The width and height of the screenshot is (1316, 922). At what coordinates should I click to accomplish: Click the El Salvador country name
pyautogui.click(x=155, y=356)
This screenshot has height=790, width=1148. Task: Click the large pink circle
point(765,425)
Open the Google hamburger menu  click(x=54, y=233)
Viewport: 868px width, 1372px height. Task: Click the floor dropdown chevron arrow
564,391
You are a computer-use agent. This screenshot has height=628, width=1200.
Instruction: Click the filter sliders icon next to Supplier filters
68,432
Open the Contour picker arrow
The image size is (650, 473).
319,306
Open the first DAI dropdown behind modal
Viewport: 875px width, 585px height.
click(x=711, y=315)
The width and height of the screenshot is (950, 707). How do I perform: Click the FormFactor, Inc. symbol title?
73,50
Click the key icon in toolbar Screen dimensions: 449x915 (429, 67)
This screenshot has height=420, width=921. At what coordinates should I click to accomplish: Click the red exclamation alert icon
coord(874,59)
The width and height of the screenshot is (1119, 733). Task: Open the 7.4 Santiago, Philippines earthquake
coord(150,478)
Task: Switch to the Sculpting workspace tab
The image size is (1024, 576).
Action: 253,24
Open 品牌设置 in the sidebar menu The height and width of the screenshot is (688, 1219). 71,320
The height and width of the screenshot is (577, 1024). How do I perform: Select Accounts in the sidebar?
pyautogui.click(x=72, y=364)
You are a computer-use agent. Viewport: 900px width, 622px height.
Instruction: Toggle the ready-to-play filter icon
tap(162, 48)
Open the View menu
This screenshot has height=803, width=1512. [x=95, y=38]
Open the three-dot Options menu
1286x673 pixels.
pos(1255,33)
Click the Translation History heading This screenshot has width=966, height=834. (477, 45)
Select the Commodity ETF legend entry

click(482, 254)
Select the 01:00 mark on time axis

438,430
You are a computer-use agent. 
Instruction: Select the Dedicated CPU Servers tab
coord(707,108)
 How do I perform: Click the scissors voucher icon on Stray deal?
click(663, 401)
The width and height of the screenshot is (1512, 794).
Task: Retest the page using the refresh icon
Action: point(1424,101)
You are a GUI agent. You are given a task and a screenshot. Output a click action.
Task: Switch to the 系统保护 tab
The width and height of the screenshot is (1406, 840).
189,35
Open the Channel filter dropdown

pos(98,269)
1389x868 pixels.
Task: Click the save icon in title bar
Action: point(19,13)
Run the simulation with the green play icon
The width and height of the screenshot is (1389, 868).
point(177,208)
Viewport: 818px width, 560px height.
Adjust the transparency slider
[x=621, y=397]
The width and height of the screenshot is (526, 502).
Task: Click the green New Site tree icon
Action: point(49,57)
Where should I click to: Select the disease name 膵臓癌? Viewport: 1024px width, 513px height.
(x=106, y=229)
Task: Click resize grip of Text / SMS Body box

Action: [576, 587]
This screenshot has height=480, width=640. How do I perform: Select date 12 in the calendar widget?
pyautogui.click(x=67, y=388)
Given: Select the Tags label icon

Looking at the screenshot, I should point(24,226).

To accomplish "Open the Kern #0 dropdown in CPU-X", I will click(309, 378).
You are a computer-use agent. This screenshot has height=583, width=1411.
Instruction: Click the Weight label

### Job
Put every line of the listing above into a JSON array of strings, one string per line, in the original order, and leave out blank lines.

### Finished exercise
[
  "The width and height of the screenshot is (1316, 922). At what coordinates should I click to accomplish: Click the El Salvador country name",
  "pyautogui.click(x=155, y=356)",
  "This screenshot has height=790, width=1148. Task: Click the large pink circle",
  "point(765,425)",
  "Open the Google hamburger menu  click(x=54, y=233)",
  "Viewport: 868px width, 1372px height. Task: Click the floor dropdown chevron arrow",
  "564,391",
  "You are a computer-use agent. This screenshot has height=628, width=1200.",
  "Instruction: Click the filter sliders icon next to Supplier filters",
  "68,432",
  "Open the Contour picker arrow",
  "The image size is (650, 473).",
  "319,306",
  "Open the first DAI dropdown behind modal",
  "Viewport: 875px width, 585px height.",
  "click(x=711, y=315)",
  "The width and height of the screenshot is (950, 707). How do I perform: Click the FormFactor, Inc. symbol title?",
  "73,50",
  "Click the key icon in toolbar Screen dimensions: 449x915 (429, 67)",
  "This screenshot has height=420, width=921. At what coordinates should I click to accomplish: Click the red exclamation alert icon",
  "coord(874,59)",
  "The width and height of the screenshot is (1119, 733). Task: Open the 7.4 Santiago, Philippines earthquake",
  "coord(150,478)",
  "Task: Switch to the Sculpting workspace tab",
  "The image size is (1024, 576).",
  "Action: 253,24",
  "Open 品牌设置 in the sidebar menu The height and width of the screenshot is (688, 1219). 71,320",
  "The height and width of the screenshot is (577, 1024). How do I perform: Select Accounts in the sidebar?",
  "pyautogui.click(x=72, y=364)",
  "You are a computer-use agent. Viewport: 900px width, 622px height.",
  "Instruction: Toggle the ready-to-play filter icon",
  "tap(162, 48)",
  "Open the View menu",
  "This screenshot has height=803, width=1512. [x=95, y=38]",
  "Open the three-dot Options menu",
  "1286x673 pixels.",
  "pos(1255,33)",
  "Click the Translation History heading This screenshot has width=966, height=834. (477, 45)",
  "Select the Commodity ETF legend entry",
  "click(482, 254)",
  "Select the 01:00 mark on time axis",
  "438,430",
  "You are a computer-use agent. ",
  "Instruction: Select the Dedicated CPU Servers tab",
  "coord(707,108)",
  " How do I perform: Click the scissors voucher icon on Stray deal?",
  "click(663, 401)",
  "The width and height of the screenshot is (1512, 794).",
  "Task: Retest the page using the refresh icon",
  "Action: point(1424,101)",
  "You are a GUI agent. You are given a task and a screenshot. Output a click action.",
  "Task: Switch to the 系统保护 tab",
  "The width and height of the screenshot is (1406, 840).",
  "189,35",
  "Open the Channel filter dropdown",
  "pos(98,269)",
  "1389x868 pixels.",
  "Task: Click the save icon in title bar",
  "Action: point(19,13)",
  "Run the simulation with the green play icon",
  "The width and height of the screenshot is (1389, 868).",
  "point(177,208)",
  "Viewport: 818px width, 560px height.",
  "Adjust the transparency slider",
  "[x=621, y=397]",
  "The width and height of the screenshot is (526, 502).",
  "Task: Click the green New Site tree icon",
  "Action: point(49,57)",
  "Where should I click to: Select the disease name 膵臓癌? Viewport: 1024px width, 513px height.",
  "(x=106, y=229)",
  "Task: Click resize grip of Text / SMS Body box",
  "Action: [576, 587]",
  "This screenshot has height=480, width=640. How do I perform: Select date 12 in the calendar widget?",
  "pyautogui.click(x=67, y=388)",
  "Given: Select the Tags label icon",
  "Looking at the screenshot, I should point(24,226).",
  "To accomplish \"Open the Kern #0 dropdown in CPU-X\", I will click(309, 378).",
  "You are a computer-use agent. This screenshot has height=583, width=1411.",
  "Instruction: Click the Weight label"
]